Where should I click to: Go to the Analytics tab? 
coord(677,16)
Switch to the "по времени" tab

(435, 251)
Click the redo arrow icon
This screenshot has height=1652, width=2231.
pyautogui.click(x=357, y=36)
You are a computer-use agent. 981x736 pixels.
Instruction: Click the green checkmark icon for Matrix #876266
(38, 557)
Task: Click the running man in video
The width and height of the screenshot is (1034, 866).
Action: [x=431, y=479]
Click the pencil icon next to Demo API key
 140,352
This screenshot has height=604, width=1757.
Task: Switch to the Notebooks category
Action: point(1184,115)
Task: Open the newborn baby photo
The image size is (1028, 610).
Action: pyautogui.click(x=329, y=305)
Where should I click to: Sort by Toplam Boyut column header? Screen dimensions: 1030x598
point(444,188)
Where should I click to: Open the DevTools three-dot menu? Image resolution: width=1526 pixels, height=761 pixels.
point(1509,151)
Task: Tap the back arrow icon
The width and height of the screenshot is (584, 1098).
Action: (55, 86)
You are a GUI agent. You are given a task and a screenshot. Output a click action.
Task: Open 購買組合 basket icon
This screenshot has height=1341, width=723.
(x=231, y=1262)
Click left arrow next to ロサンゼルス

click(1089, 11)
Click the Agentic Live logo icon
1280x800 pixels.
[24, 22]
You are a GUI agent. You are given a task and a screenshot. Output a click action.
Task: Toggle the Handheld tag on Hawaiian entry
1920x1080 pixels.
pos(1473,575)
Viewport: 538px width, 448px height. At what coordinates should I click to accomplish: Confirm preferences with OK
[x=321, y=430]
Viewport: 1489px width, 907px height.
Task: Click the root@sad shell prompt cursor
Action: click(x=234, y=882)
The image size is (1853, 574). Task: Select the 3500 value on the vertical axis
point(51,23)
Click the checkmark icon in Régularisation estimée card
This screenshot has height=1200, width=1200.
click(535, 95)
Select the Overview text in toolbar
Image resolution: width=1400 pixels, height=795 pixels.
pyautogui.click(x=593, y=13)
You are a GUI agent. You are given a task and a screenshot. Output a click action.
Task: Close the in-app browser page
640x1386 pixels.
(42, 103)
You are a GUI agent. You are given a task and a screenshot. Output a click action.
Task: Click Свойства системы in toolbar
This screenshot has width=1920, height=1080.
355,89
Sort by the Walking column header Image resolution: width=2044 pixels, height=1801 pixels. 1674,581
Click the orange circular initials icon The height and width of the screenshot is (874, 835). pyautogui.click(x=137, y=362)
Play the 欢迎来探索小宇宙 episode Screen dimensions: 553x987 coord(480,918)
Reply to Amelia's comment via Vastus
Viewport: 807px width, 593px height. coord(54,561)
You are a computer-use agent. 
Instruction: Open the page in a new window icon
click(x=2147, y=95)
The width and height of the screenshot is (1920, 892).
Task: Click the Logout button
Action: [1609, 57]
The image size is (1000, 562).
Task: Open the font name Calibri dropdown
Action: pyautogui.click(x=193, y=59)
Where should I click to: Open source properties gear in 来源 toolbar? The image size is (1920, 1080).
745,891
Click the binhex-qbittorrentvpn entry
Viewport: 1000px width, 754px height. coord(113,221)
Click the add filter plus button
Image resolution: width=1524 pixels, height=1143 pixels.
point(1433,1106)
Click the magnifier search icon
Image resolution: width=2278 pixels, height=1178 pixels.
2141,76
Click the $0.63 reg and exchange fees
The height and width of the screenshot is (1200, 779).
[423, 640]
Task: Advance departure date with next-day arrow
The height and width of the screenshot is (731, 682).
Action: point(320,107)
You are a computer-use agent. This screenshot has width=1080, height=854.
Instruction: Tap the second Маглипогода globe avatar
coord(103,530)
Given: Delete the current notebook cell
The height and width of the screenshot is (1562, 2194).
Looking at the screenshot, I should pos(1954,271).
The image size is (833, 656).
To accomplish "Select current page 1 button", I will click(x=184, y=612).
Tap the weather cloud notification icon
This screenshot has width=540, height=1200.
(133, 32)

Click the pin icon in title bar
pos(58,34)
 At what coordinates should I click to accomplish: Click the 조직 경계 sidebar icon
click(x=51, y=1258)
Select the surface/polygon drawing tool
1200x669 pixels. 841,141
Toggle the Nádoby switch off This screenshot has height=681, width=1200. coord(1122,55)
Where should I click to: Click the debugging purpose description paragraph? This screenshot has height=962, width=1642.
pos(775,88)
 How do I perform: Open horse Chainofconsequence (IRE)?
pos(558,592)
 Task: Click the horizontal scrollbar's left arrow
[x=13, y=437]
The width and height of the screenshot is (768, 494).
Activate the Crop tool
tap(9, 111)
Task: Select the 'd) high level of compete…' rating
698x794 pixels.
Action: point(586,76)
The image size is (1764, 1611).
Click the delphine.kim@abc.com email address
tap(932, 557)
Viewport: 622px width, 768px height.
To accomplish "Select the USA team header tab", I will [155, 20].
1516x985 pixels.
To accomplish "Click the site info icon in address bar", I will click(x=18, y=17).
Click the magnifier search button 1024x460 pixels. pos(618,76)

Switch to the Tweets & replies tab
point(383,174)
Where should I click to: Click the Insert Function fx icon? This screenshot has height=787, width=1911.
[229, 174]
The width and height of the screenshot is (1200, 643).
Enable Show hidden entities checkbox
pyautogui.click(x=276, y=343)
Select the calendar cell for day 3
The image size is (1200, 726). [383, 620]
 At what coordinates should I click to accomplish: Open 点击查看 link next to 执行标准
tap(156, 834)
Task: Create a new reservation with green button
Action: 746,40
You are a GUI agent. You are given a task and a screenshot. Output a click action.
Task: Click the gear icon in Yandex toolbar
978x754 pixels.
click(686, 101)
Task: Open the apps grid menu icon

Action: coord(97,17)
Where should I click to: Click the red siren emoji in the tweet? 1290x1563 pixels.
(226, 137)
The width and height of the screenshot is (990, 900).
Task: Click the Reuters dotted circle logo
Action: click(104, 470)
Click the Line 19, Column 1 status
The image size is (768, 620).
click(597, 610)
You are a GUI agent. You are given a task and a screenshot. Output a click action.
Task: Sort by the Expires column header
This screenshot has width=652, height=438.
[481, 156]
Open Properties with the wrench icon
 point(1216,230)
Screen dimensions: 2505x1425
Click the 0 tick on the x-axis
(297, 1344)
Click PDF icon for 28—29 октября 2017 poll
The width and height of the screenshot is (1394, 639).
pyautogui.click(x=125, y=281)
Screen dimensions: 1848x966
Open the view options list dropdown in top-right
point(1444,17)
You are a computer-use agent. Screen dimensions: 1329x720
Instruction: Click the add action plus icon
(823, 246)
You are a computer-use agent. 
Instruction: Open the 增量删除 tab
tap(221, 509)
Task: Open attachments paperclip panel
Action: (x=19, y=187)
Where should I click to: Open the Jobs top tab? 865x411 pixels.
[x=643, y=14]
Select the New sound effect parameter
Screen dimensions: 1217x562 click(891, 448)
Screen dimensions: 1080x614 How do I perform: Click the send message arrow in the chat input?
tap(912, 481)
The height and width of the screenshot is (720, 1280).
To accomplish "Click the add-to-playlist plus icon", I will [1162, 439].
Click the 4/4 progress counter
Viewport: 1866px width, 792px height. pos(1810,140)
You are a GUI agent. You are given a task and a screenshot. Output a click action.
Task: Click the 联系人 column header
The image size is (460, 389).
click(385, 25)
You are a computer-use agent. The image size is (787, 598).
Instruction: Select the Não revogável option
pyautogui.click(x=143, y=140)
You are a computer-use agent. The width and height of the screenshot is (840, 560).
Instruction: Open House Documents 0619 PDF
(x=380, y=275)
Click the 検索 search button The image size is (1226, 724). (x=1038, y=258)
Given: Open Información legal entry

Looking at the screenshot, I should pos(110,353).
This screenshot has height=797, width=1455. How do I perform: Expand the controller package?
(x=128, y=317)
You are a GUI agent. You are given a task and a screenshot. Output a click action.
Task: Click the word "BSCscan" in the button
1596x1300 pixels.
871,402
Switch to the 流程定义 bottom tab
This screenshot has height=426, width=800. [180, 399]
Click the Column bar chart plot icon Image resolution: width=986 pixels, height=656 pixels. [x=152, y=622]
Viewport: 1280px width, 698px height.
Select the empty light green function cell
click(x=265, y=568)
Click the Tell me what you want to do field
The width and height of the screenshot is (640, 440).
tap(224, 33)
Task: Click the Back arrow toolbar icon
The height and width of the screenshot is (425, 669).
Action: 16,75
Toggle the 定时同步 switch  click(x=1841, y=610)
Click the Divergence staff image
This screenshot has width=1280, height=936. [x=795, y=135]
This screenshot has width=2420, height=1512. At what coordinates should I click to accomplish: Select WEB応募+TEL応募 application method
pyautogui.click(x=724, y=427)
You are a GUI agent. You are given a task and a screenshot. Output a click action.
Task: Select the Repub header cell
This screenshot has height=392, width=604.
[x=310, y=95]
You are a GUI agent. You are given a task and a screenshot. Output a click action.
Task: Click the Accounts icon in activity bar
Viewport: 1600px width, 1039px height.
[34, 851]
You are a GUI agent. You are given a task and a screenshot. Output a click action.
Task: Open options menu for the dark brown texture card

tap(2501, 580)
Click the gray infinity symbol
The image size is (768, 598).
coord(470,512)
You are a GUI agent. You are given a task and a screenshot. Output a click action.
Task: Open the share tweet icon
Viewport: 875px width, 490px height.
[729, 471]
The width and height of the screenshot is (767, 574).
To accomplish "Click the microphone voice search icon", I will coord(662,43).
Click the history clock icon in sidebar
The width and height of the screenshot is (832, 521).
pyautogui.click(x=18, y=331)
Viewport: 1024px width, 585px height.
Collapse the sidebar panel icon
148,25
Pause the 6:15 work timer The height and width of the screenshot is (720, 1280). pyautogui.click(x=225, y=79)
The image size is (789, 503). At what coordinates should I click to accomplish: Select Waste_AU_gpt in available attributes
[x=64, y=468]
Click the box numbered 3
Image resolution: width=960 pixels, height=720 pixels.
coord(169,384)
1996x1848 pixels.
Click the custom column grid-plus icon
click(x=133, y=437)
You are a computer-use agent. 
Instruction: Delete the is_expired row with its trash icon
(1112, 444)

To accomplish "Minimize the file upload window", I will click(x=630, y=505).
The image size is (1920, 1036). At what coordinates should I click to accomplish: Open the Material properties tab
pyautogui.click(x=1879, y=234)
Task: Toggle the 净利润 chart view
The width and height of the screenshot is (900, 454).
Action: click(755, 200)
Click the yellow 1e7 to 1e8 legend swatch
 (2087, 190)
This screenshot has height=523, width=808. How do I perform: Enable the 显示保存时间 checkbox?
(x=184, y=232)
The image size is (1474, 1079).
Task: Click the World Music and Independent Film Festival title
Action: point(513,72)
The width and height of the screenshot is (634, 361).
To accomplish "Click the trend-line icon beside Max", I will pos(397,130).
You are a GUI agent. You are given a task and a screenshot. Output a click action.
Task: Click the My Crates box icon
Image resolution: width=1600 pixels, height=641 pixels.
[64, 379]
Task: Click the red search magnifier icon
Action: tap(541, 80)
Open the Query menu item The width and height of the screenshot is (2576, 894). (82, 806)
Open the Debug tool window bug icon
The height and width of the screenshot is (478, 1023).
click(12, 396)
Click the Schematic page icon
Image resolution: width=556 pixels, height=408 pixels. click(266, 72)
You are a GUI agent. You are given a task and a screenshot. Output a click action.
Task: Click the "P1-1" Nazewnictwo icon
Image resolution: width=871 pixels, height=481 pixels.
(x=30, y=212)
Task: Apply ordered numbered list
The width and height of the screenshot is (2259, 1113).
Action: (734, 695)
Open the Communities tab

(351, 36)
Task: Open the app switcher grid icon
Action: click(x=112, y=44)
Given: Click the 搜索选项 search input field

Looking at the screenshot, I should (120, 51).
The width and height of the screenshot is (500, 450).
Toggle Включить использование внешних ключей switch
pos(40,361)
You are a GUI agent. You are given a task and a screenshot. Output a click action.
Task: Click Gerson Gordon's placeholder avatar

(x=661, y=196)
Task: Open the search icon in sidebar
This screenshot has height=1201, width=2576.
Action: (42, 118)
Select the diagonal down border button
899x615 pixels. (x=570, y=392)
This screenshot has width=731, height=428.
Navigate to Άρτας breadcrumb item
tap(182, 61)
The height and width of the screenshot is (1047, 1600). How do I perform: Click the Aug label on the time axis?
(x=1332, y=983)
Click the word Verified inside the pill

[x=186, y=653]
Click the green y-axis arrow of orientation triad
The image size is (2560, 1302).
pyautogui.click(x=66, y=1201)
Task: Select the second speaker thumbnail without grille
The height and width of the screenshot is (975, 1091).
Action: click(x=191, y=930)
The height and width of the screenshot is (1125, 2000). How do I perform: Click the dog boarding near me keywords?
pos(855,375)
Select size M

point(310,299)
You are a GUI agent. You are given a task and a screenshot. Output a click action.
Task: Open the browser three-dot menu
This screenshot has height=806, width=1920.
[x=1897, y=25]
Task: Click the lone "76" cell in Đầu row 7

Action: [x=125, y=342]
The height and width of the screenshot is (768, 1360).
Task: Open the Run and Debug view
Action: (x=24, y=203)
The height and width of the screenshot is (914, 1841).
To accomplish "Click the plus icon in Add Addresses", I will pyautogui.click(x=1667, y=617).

→ **Written exercise**:
Can you extract, word for word, the stretch of entries from the very start through the line containing "point(1509,151)"?

→ **Solution to the exercise**:
Where should I click to: Go to the Analytics tab? 
coord(677,16)
Switch to the "по времени" tab

(435, 251)
Click the redo arrow icon
This screenshot has height=1652, width=2231.
pyautogui.click(x=357, y=36)
You are a computer-use agent. 981x736 pixels.
Instruction: Click the green checkmark icon for Matrix #876266
(38, 557)
Task: Click the running man in video
The width and height of the screenshot is (1034, 866).
Action: [x=431, y=479]
Click the pencil icon next to Demo API key
 140,352
This screenshot has height=604, width=1757.
Task: Switch to the Notebooks category
Action: point(1184,115)
Task: Open the newborn baby photo
The image size is (1028, 610).
Action: pyautogui.click(x=329, y=305)
Where should I click to: Sort by Toplam Boyut column header? Screen dimensions: 1030x598
point(444,188)
Where should I click to: Open the DevTools three-dot menu? Image resolution: width=1526 pixels, height=761 pixels.
point(1509,151)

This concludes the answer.